→ Excerpted data
.....
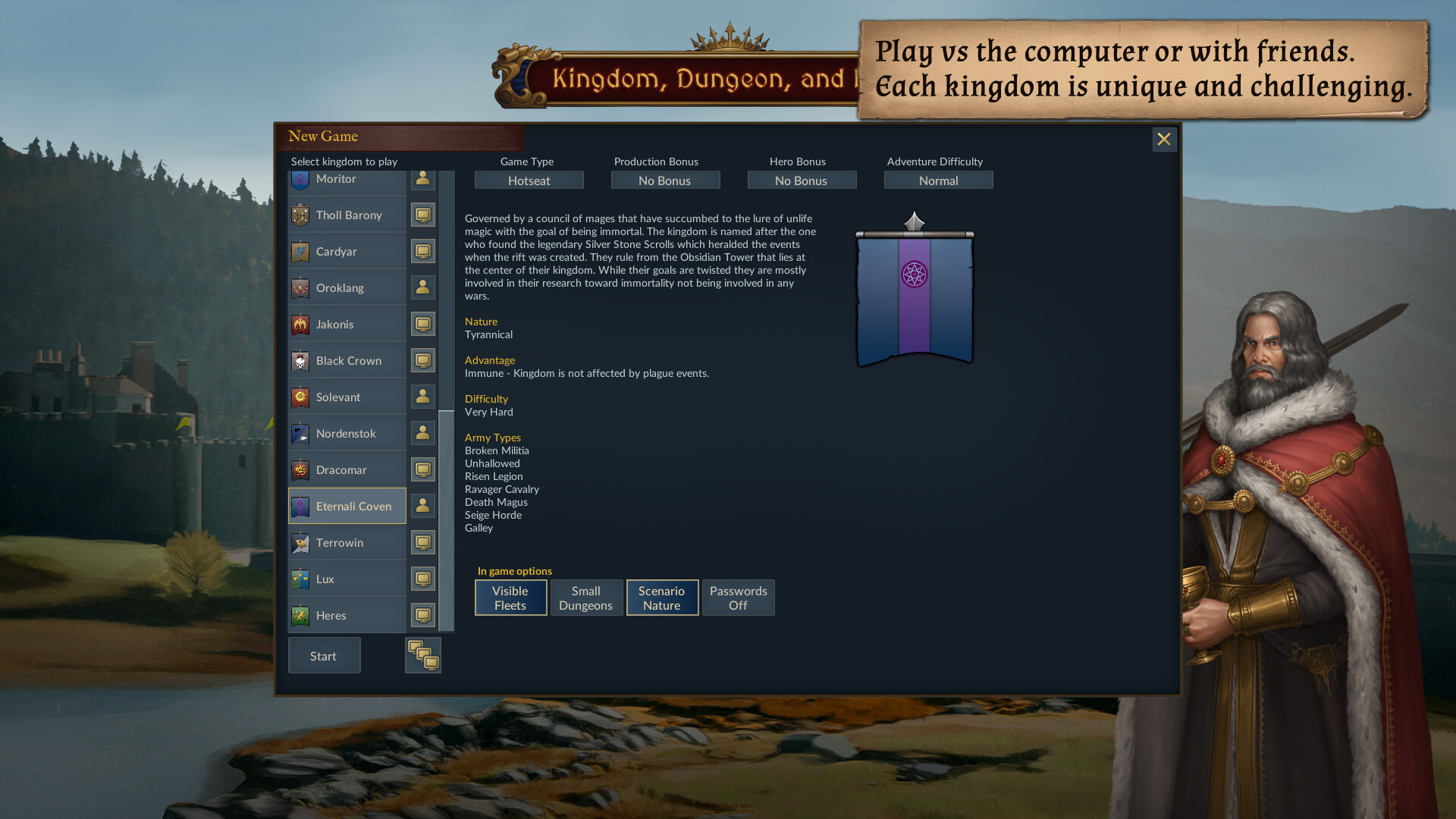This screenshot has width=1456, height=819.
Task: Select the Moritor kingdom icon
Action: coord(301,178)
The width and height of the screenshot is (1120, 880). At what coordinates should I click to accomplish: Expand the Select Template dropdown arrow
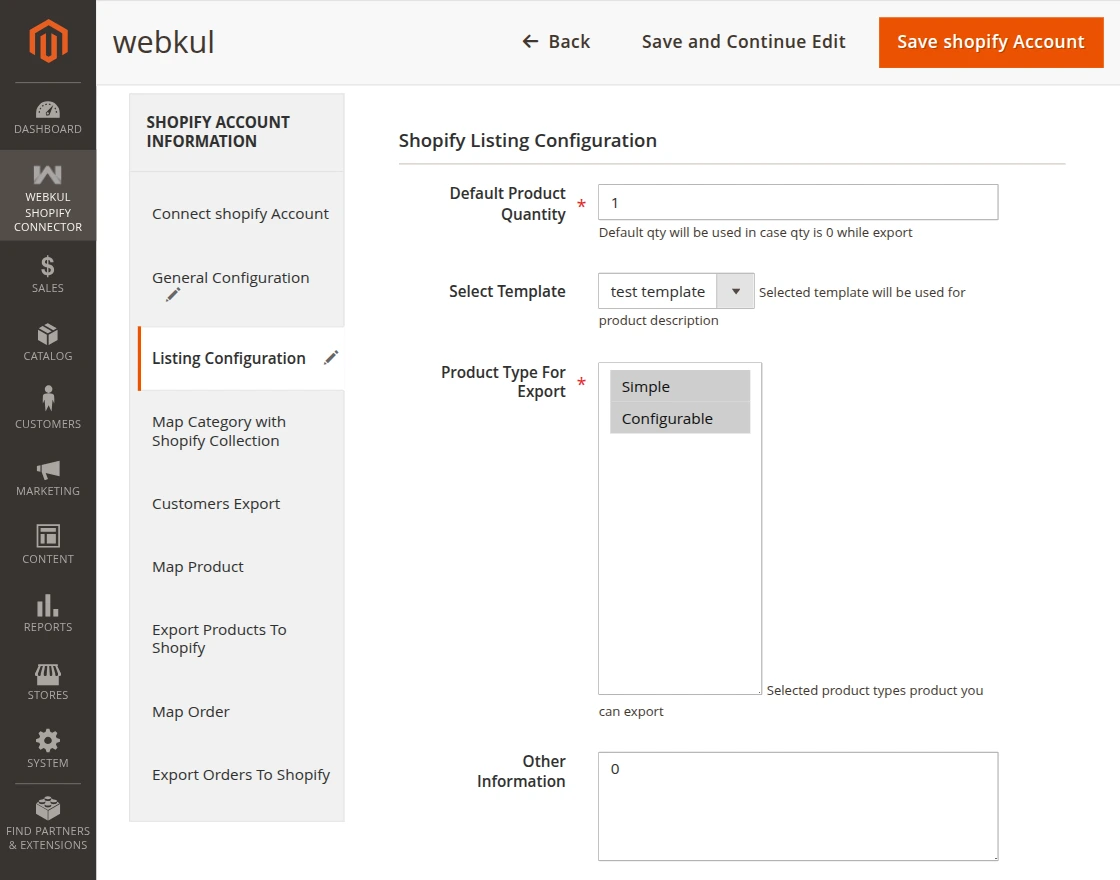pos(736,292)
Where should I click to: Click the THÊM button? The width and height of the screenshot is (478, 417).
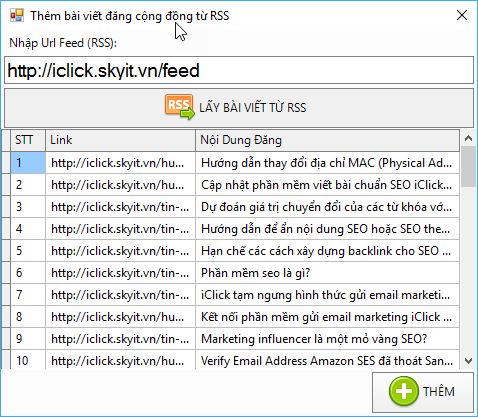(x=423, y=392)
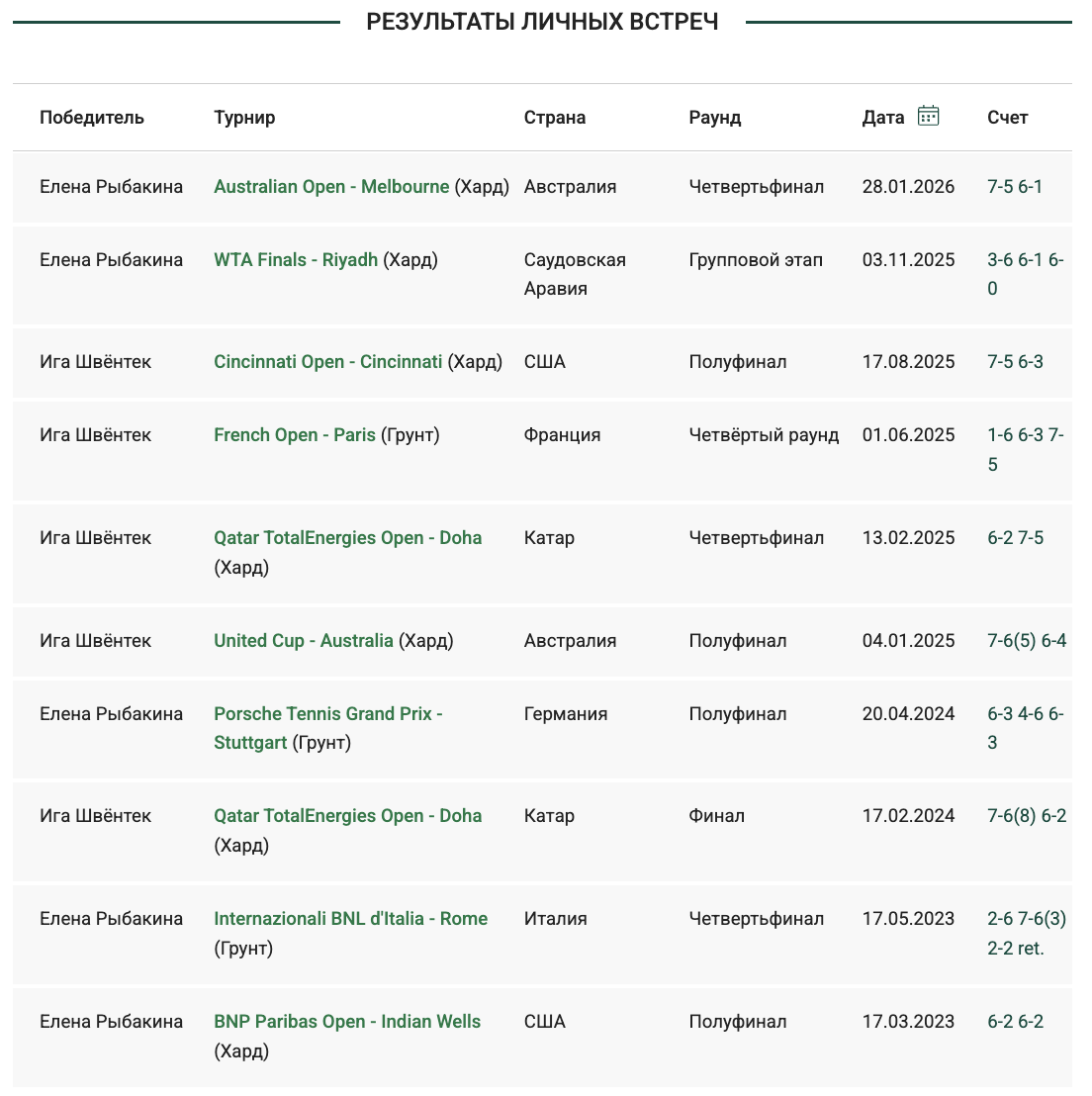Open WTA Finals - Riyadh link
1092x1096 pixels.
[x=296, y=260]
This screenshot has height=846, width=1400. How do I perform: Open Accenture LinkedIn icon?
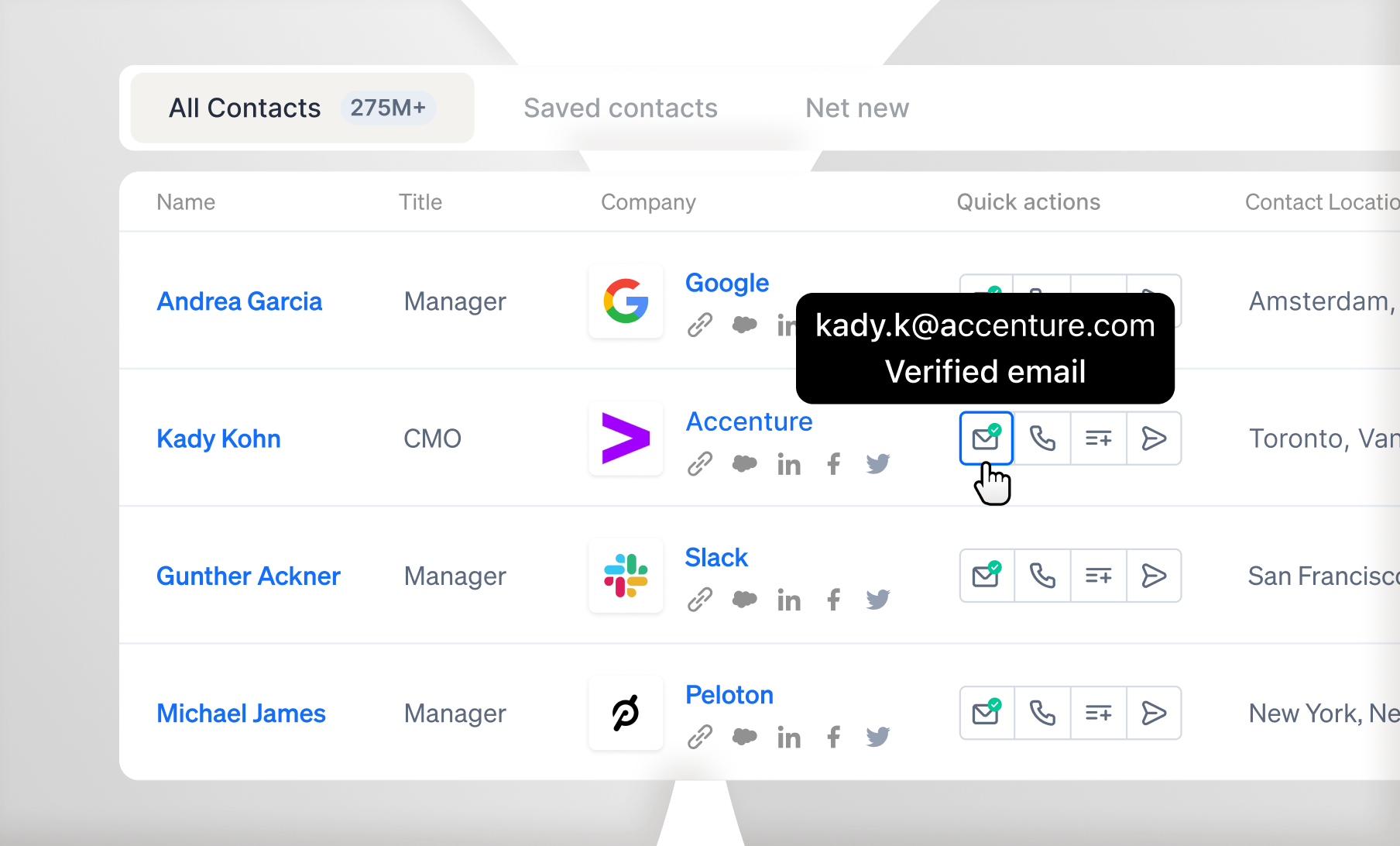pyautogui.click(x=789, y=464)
.....
→ What you will do
Starting with the line that holds "Where should I", print each line through the last one of the data exactly as written, but do not include the pictures.

→ Task answer
Where should I click to: Click the THÊM button? The width and height of the screenshot is (478, 417).
(x=423, y=392)
Open WTA Finals - Riyadh link
1092x1096 pixels.
[x=296, y=260]
This screenshot has height=846, width=1400. How do I perform: Open Accenture LinkedIn icon?
pyautogui.click(x=789, y=464)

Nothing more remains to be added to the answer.